Neha Sharma [00:17:20]: So it knows your business lingo, it knows all of your abbreviations, your data itself. And everything is built on Databricks platform without having to leave the platform itself. So privacy is taken care of, security is taken care of, and this is something that we're working on next. All right, thank you. So very early on, questions stuck in my mind. So when you are doing the context of like what is this code or error? The limit, like, yeah, there is a limit. So we do a lot of, we do a lot of preprocessing before we send all the context to our services to make the call. The limit really is dependent on the model.
Neha Sharma [00:18:05]: So there's no like one we depending on which model we're routing to. So we do, we do a lot of processing on that. But I mean like limited line on quote, like how many lines? Oh, you, oh, sorry. I thought you were talking about context limit. Limit of line of code is one thing. Also important. But I mean, like, literally reading, like, error, find the error. Help me with fixing.

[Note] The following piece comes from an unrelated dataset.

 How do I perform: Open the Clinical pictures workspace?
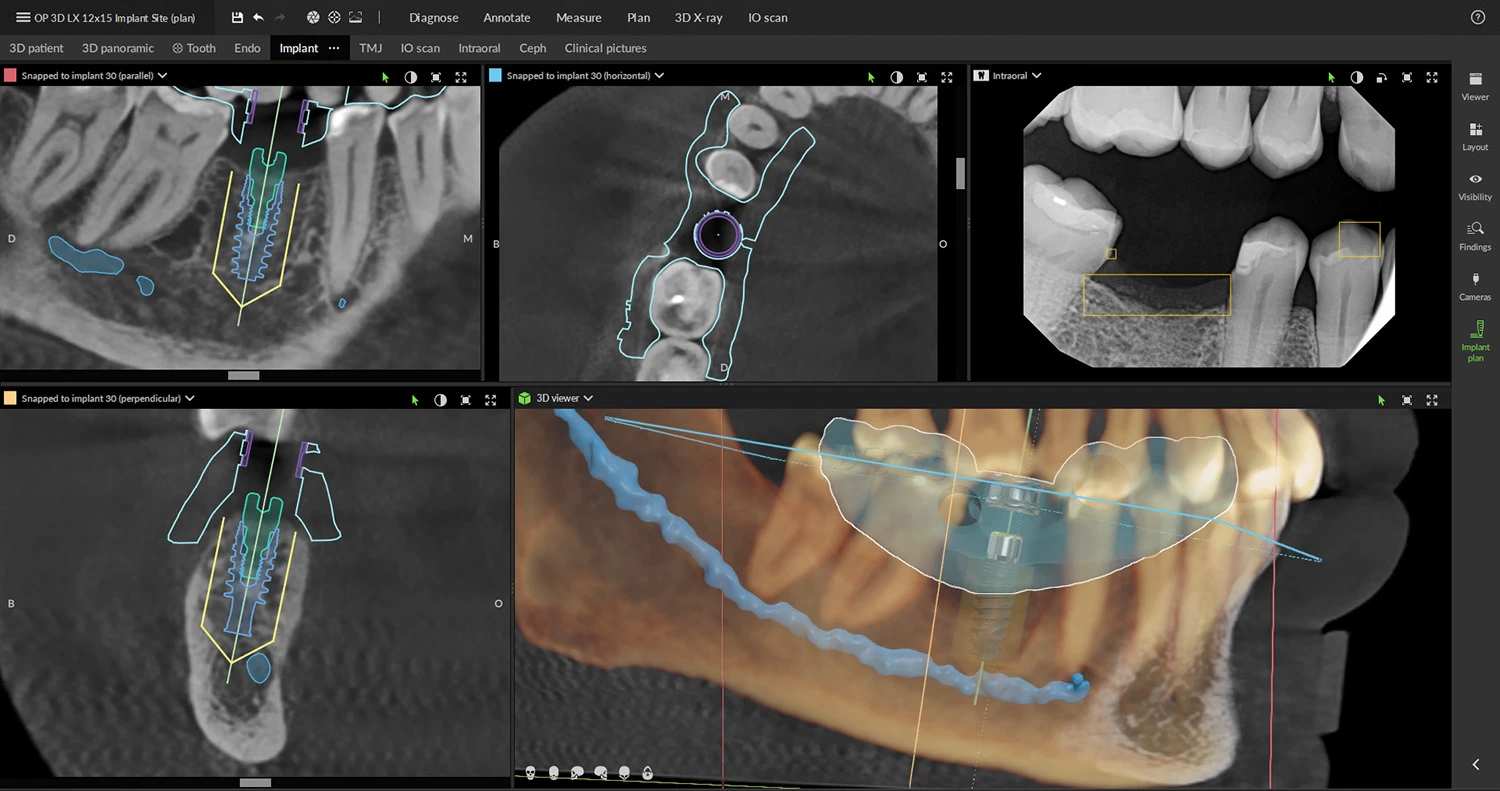[x=605, y=48]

Neha Sharma [00:18:23]: Yeah, we limit it. So the way we do it is we have, like, ranks of, like, okay, what's important per cell? Like, a current focus cell is probably very important. And so once we put the context together, then we start the trimming process if we need to, and then we'll trim based on what's less relevant or what's less important in a hundred lineup code or 1000 line of code or a million. Oh, that. We send the whole line. There is a limit for, like, cell numbers itself. So. But we send the whole context there.
Neha Sharma [00:18:54]: We send the whole cell there for sure.